::: Excerpted records :::

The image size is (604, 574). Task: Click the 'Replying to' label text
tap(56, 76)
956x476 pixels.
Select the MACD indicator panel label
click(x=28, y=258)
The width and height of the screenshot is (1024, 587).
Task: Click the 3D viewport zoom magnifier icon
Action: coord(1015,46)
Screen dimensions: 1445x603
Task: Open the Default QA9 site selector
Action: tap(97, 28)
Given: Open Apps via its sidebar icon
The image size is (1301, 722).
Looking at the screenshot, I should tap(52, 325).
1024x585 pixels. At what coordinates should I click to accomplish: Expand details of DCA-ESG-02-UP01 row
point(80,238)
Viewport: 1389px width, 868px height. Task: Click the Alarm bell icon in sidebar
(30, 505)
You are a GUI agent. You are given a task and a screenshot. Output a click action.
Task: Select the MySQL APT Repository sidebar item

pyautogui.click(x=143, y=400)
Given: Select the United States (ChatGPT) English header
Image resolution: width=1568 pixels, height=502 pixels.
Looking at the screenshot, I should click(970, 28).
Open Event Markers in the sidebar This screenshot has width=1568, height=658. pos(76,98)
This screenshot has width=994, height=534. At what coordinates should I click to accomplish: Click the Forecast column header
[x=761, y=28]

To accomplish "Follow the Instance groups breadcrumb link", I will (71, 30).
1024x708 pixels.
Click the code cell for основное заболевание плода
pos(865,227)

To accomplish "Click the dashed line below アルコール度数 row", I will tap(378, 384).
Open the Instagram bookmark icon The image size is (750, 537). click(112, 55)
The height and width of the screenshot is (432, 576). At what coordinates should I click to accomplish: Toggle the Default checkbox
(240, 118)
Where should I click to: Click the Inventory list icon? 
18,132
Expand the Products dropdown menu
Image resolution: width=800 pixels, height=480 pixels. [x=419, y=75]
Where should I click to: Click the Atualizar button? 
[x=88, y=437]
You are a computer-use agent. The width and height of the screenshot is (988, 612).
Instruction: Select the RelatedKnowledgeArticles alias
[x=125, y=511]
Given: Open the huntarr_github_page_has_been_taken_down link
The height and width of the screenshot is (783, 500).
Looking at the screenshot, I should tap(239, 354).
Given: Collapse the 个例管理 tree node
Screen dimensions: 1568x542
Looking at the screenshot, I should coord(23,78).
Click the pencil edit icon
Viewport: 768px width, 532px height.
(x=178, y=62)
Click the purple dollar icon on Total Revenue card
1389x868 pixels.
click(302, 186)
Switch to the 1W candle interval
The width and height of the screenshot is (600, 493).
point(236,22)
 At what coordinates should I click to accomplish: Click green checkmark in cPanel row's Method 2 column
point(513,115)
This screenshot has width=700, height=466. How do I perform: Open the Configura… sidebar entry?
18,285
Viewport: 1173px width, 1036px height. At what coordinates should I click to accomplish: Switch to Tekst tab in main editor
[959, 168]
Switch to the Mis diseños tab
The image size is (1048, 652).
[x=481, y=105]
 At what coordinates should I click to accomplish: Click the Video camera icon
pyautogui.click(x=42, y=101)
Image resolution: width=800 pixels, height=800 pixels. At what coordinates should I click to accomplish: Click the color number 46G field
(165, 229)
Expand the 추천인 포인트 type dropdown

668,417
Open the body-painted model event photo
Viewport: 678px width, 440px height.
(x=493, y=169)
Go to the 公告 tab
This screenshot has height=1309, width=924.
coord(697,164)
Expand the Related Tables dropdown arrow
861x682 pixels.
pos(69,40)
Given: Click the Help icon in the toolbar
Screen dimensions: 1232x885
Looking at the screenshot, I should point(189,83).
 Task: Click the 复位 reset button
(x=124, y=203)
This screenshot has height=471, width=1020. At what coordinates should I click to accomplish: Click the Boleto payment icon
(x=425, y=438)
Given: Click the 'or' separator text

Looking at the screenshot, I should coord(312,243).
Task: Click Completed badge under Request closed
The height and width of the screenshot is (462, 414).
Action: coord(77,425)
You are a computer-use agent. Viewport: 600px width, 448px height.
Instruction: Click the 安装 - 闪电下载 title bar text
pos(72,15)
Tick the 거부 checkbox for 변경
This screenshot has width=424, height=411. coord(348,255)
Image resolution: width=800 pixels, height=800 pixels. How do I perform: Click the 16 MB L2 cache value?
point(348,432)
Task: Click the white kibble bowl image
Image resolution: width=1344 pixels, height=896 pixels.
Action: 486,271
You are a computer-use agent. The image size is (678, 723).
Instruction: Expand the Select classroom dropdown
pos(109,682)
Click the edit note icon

:::

## Exercise brief
The lines from the first of the entries through the line holding "Open Event Markers" are to be restated word for word, and no others.

## Response
The image size is (604, 574). Task: Click the 'Replying to' label text
tap(56, 76)
956x476 pixels.
Select the MACD indicator panel label
click(x=28, y=258)
The width and height of the screenshot is (1024, 587).
Task: Click the 3D viewport zoom magnifier icon
Action: coord(1015,46)
Screen dimensions: 1445x603
Task: Open the Default QA9 site selector
Action: tap(97, 28)
Given: Open Apps via its sidebar icon
The image size is (1301, 722).
Looking at the screenshot, I should tap(52, 325).
1024x585 pixels. At what coordinates should I click to accomplish: Expand details of DCA-ESG-02-UP01 row
point(80,238)
Viewport: 1389px width, 868px height. Task: Click the Alarm bell icon in sidebar
(30, 505)
You are a GUI agent. You are given a task and a screenshot. Output a click action.
Task: Select the MySQL APT Repository sidebar item

pyautogui.click(x=143, y=400)
Given: Select the United States (ChatGPT) English header
Image resolution: width=1568 pixels, height=502 pixels.
Looking at the screenshot, I should click(970, 28).
Open Event Markers in the sidebar This screenshot has width=1568, height=658. pos(76,98)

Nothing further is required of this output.